Vancouver, British Columbia – July 16, 2014 – Clean Seed Capital Group Ltd. (the “Company”) (TSXV: CSX), announces that it has closed its private placement. The company elected to limit the financing to $1,500,000 through the issuance of 2,500,000 Units at $0.60 per unit.
“The persuasive results garnered from the debut of our full scale CX-6 SMART Seeder at Canada’s Farm Progress Show, related business development opportunities and over 50 signed committed farmers for our upcoming field demo day motivated the decision to limit dilution at this stage of growth. This decision gives the Company more flexibility to evaluate and accommodate synergistic business development opportunities”, stated Graeme Lempriere, President & CEO.
Each unit consists of one common share and one share purchase warrant. Each warrant entitles the holder to purchase one additional common share for a period of two years at a price of $0.85 per share in the first year and $1.25 thereafter until July 16, 2016.
The private placement was brokered by a syndicate of agents, led by Industrial Alliance Securities Inc. (the “Agents”). The Agents collectively received: (i) an aggregate cash commission of $86,268; and (ii) 143,780 compensation options entitling the Agents to purchase an equivalent number of Units of the Company for a period of 18 months from closing at a price of $0.60 per unit.

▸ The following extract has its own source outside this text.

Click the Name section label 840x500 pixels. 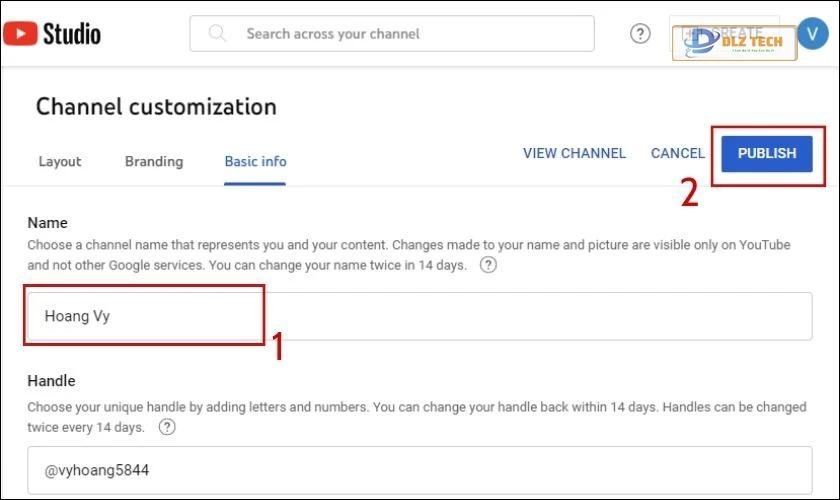coord(47,223)
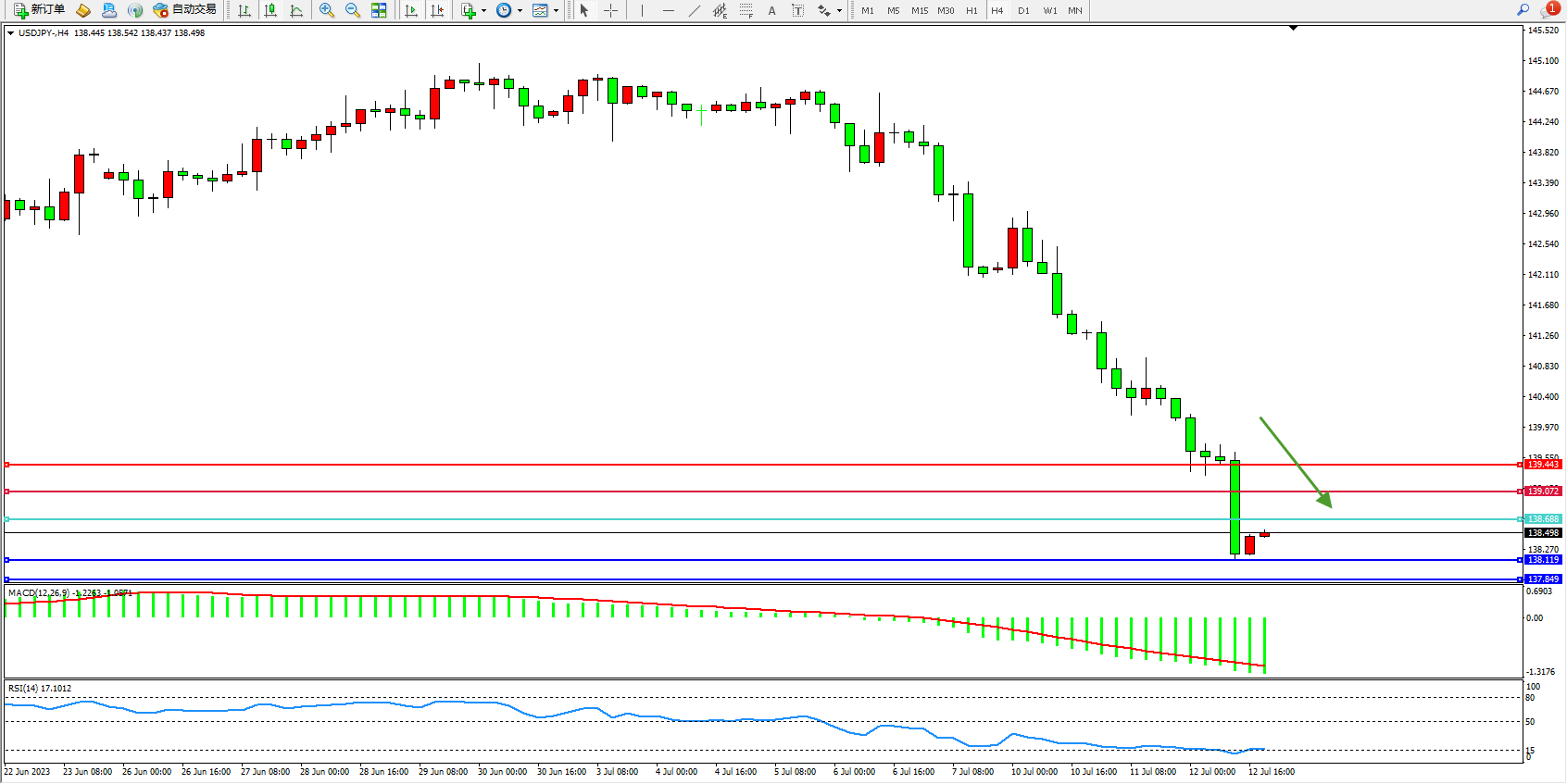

“I support the company’s decision to limit the raise rather than take more dilutive capital at this price point while appraising strategic options they have in front of them from the show. The option is available to do a second and final close after the field demo days of the CX-6 should the company elect to exercise”, stated Jeret Bode, Managing Director Investment Banking, Industrial Alliance Securities.
Certain insiders of the Company subscribed for a total of 119,667 units under the private placement (the “Insider Participation”). The Insider Participation is exempt from the valuation and minority shareholder approval requirements of Multilateral Instrument 61-101 – Protection of Minority Security Holders in Special Transactions (“MI 61-101”) based on that neither the fair market value of such Insider Participation nor the consideration paid by such person exceeded 25% of the Company’s market capitalization. The Company did not file a material change report 21 days prior to the closing of the private placement as participation of insiders had not been established at that time.
All of the securities issued under the private placement to subscribers and the Agents are subject to statutory and TSX Venture Exchange imposed resale restrictions expiring on November 17, 2014.
The net proceeds of the private placement will be used for the marketing and commercialization of the Company’s CX-6 SMART Seeder, as well as for general working capital purposes.
Additional information about Clean Seed Capital can be viewed on the company’s website at www.cleanseedcapital.com.
ON BEHALF OF THE BOARD
This press release is not an offer or a solicitation of an offer of securities for sale in the United States. The common shares of Clean Seed Capital Group Ltd. have not been and will not be registered under the U.S. Securities Act of 1933, as amended, and may not be offered or sold in the United States absent registration or an applicable exemption from registration.
Neither the TSX Venture Exchange nor its Regulation Services Provider (as that term is defined in the policies of the TSX Venture Exchange) accepts responsibility for the adequacy or accuracy of this news release.